Data records START
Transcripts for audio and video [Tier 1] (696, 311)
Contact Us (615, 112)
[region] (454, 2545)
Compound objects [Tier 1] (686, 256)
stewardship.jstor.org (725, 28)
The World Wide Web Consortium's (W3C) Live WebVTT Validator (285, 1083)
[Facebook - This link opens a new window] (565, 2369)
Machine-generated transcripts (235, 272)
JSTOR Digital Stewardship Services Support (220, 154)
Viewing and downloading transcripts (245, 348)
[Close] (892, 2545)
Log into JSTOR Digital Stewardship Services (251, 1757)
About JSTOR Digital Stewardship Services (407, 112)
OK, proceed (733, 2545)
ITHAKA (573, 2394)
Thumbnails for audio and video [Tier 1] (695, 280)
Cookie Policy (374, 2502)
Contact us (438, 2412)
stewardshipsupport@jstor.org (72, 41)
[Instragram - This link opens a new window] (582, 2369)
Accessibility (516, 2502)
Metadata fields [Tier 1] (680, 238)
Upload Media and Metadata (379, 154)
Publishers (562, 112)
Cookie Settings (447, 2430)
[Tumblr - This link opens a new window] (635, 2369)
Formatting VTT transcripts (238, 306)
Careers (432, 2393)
Data records END
All of the records go in your answer, copied exactly.

Transcripts for audio and video [Tier 1] (696, 311)
Contact Us (615, 112)
[region] (454, 2545)
Compound objects [Tier 1] (686, 256)
stewardship.jstor.org (725, 28)
The World Wide Web Consortium's (W3C) Live WebVTT Validator (285, 1083)
[Facebook - This link opens a new window] (565, 2369)
Machine-generated transcripts (235, 272)
JSTOR Digital Stewardship Services Support (220, 154)
Viewing and downloading transcripts (245, 348)
[Close] (892, 2545)
Log into JSTOR Digital Stewardship Services (251, 1757)
About JSTOR Digital Stewardship Services (407, 112)
OK, proceed (733, 2545)
ITHAKA (573, 2394)
Thumbnails for audio and video [Tier 1] (695, 280)
Cookie Policy (374, 2502)
Contact us (438, 2412)
stewardshipsupport@jstor.org (72, 41)
[Instragram - This link opens a new window] (582, 2369)
Accessibility (516, 2502)
Metadata fields [Tier 1] (680, 238)
Upload Media and Metadata (379, 154)
Publishers (562, 112)
Cookie Settings (447, 2430)
[Tumblr - This link opens a new window] (635, 2369)
Formatting VTT transcripts (238, 306)
Careers (432, 2393)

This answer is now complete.